The parish church of St Philip was designed by Thomas Archer in 1709 and consecrated in 1715. It was intended to serve the new northern streets, then called High Town, away from the ancient parish church of St Martin in the Bull Ring.
Archer was an interesting character, brought up in Henley-in-Arden, the son of the MP for Warwick, and as Groom Porter to Queen Anne he effectively held a patent to tax gambling across the nation.
St Philip’s was his first attempt at church-design and he went on to build St John’s, Smith Square, in London (1712-30) and St Paul’s, Deptford (1714-28).
He gave up architectural work when he was appointed Controller of Customs at Newcastle-upon-Tyne in 1715. He died in May 1743 worth £100,000, which he bequeathed to his youngest nephew, Henry Archer, MP for Warwick.
As well as knowing the right people to make a lot of money, he was an exceptional designer. Sir Nikolaus Pevsner & Alexandra Wedgwood point out that St Philip’s was “the first English church since St Paul Covent Garden to be designed by an architect who had seen for himself major Continental buildings”.
Its form is rectangular yet subtly varied and makes lively use of Doric and Corinthian orders.
The tower, which was not completed until 1725, is immediately recognisable by its scrolls and octagonal dome and may have inspired Cuthbert Brodrick’s tower for Leeds Town Hall (1853-8).

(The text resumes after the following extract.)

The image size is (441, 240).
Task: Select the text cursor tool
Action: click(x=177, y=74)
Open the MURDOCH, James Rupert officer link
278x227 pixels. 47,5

Archer’s original plan was to surmount his tower with a large cross, but this was replaced by a boar’s-head weathervane to acknowledge Sir Richard Gough’s influence in obtaining the £600 donation from King George I that enabled the lantern to be finished.
The Victorian architect J A Chatwin (1830-1907) extended the original chancel, adding extra Corinthian columns and a stepped entablature in white and gold to Archer’s square piers and round arches. Ian Nairn described Chatwin’s work as “grand-slam Classical”.
Sir Edward Burne-Jones (1838-1898), who was born at Bennett’s Hill a short walk away and had been baptised in the church, designed for the three windows of Chatwin’s apse a triptych of the Nativity, Crucifixion and Ascension in William Morris glass, and subsequently gifted the design for the West Window which represents the Last Judgement.
St Philip’s became the cathedral when the Anglican Diocese was formed in 1905.
Incendiary bombs destroyed the roof in 1941, and the Cathedral was restored in 1947-8 by Philip and Anthony Chatwin, the son and great-nephew of J A Chatwin.
This must be one of the most intimate and welcoming of all the English cathedrals.